食中毒に関して言えば、食中毒菌を「付けない・増やさない」というのが大原則になりますので、そこにおける微生物の存在というのは「いけないもの・・・」ということになります。
私たちは、抗生物質や抗菌剤など様々な微生物を殺菌するためのツールによって、私たちは様々なメリットを享受してきました。
このように、微生物をコントロールして人々の生活の向上に役立てるための学問分野を微生物制御工学を呼ぶそうで、「殺菌」「抑制」「増殖」「除菌」「遮断」の5つの方法を基本として組み立てられているのだそうです。
生活していく中で、微生物の影響を受けるのは食に関わる部分だけではありません。1990年には、米国のスペースシャトルの排水系ステンレスパイプラインが微生物浸食によって水漏れが発生するという事故がありましたが、金属の腐食と微生物という一見関係なさそうに見えても、微生物によって起きているというようなこともあります。
また、戦後の復興期に化膿防止や悪臭防止のために衛生加工線維の技術も出てきました。この技術に於いても、抗菌成分による毒性と皮膚刺激性との両面から皮膚障害につながるなど様々な紆余曲折もあったようです。

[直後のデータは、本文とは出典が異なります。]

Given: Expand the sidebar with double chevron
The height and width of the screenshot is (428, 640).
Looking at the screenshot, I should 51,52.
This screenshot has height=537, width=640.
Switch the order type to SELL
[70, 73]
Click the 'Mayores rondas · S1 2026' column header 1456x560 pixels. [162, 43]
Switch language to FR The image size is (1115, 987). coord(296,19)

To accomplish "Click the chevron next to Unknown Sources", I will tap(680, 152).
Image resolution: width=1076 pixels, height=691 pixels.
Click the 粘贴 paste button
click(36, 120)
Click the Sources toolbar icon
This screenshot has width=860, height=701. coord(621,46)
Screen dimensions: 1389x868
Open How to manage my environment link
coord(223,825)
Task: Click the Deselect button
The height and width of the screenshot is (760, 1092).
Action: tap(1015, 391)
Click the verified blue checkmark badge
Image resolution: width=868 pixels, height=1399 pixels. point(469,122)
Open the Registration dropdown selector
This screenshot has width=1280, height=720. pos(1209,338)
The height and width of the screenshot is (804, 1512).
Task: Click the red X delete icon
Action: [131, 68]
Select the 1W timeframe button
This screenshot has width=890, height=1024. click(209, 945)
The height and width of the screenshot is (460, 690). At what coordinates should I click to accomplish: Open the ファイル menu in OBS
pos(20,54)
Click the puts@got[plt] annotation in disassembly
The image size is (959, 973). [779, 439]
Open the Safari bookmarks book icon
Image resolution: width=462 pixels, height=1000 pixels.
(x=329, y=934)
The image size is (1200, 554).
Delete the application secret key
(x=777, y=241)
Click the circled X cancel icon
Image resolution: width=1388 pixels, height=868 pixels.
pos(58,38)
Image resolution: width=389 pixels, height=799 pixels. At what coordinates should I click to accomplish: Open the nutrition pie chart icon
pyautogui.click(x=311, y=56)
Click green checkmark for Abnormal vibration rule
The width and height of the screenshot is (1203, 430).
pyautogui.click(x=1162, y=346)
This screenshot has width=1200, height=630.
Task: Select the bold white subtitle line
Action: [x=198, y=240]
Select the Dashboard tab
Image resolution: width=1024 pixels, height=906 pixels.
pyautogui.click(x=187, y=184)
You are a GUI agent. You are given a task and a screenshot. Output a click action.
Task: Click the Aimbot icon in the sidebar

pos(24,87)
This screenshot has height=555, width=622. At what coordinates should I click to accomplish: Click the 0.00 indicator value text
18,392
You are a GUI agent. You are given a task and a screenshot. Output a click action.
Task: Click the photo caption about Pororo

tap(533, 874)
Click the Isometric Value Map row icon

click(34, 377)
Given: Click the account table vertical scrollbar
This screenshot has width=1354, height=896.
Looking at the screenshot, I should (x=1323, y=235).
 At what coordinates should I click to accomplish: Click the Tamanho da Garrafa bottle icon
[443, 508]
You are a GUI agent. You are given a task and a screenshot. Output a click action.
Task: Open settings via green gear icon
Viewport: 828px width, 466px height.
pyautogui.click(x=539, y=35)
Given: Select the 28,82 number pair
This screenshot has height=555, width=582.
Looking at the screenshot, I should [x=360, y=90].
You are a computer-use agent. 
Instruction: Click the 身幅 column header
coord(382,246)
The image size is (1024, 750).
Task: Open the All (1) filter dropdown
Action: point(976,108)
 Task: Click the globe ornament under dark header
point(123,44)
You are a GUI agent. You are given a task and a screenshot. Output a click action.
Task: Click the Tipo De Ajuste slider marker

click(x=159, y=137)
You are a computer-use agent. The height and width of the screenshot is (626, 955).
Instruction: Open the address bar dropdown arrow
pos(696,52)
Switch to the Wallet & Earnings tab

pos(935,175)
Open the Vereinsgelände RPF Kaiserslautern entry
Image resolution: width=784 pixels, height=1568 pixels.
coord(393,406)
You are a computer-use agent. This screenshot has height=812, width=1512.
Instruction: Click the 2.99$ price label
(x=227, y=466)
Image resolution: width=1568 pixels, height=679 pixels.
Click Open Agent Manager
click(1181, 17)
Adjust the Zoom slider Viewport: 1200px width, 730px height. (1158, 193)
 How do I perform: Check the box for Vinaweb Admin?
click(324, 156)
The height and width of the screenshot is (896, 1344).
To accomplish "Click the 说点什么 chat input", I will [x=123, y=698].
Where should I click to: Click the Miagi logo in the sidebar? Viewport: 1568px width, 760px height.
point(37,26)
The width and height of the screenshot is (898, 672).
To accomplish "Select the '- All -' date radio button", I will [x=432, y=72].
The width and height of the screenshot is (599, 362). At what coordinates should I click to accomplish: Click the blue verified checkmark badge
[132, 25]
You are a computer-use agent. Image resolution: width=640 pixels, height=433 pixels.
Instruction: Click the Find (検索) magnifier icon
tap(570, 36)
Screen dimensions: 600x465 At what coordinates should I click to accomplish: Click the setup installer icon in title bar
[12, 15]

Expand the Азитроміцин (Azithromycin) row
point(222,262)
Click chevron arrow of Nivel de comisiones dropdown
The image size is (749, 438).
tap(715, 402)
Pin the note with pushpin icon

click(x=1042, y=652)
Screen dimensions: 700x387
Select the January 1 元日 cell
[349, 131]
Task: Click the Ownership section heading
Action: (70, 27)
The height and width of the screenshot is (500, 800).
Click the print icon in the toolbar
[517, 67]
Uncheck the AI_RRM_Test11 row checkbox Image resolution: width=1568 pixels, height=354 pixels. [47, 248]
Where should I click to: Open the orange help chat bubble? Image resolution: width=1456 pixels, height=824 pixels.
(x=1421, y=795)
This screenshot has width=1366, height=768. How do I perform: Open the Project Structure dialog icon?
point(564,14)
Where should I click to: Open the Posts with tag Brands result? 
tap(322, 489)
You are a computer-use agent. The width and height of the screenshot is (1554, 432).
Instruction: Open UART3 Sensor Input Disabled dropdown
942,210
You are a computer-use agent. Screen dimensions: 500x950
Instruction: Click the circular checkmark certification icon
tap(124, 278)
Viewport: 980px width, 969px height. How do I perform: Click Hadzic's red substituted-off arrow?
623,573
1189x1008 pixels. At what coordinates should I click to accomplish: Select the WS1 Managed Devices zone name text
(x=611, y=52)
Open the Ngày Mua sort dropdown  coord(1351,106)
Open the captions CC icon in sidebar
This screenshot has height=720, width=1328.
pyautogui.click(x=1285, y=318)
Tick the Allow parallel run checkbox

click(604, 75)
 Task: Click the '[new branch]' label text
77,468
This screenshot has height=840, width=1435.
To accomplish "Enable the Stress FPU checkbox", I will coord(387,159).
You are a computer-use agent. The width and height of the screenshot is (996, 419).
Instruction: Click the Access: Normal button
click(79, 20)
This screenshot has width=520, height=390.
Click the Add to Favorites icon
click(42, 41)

また、微生物の殺菌抑制のための残留毒性のヒトの健康への影響に関する懸念や、抗生物質の多用による耐性菌の出現が問題になるなど、殺菌や消毒で微生物を制御できる反面、その効果を越えて人間の生活に害を及ぼす一面もクローズアップされています。
大阪府立大学研究推進機構放射線研究センターの古田雅一氏によりますと、ボツリヌス菌などのグラム陽性桿菌の一部では、熱、高圧処理、薬剤、放射線などの様々な抗菌処理に対して非常に高い抵抗性を示すということが分かっており、いわゆるイタチごっこのような現状もあるようです。
肉眼では見えないミクロの世界をコントロールすることは容易ではないということも現実としてある一方、人間は、消化器官、口腔内、鼻腔内、皮膚に至るまで外界とつながっている全てにおいて、微生物との共生というシステムによって、身体の恒常性の維持を担っていることも事実です。
「衛生仮説」という言葉にあるように、抗菌や除菌への過信や行き過ぎた清潔志向に疑問を感じ始めている方々も出てきています。
微生物のバランスは、腸内細菌叢や口腔内菌叢、皮膚常在菌叢などの人間の身体に関わるところだけではなく、浄化槽や排水処理施設を始め環境中のあらゆるもののバランスを取っている非常に重要な存在であるということも頭に入れておかなければなりません。
自身の周りの衛生にとらわれ過ぎて、家庭で殺菌剤や消毒剤などを必要以上に使用することで、家庭排水を通じて環境中に排出することで、河川や海洋中に至るまで大きな影響を与えることも懸念されています。水環境の汚染、生態系の崩壊、農産物や漁獲高への影響、耐性菌の本格的な出現など・・・。
現在でも、農産物などに利用する微量の抗生物質の恒常的使用が、人間の慢性炎症につながり、肥満や糖尿病などの生活習慣病につながっている可能性についての研究も進んできています。
「キレイ」ということばと、目に見えない微生物をコントロールする意味や、関わり方・・・、もっと広い視点で考えていかなければいけないのかもしれません。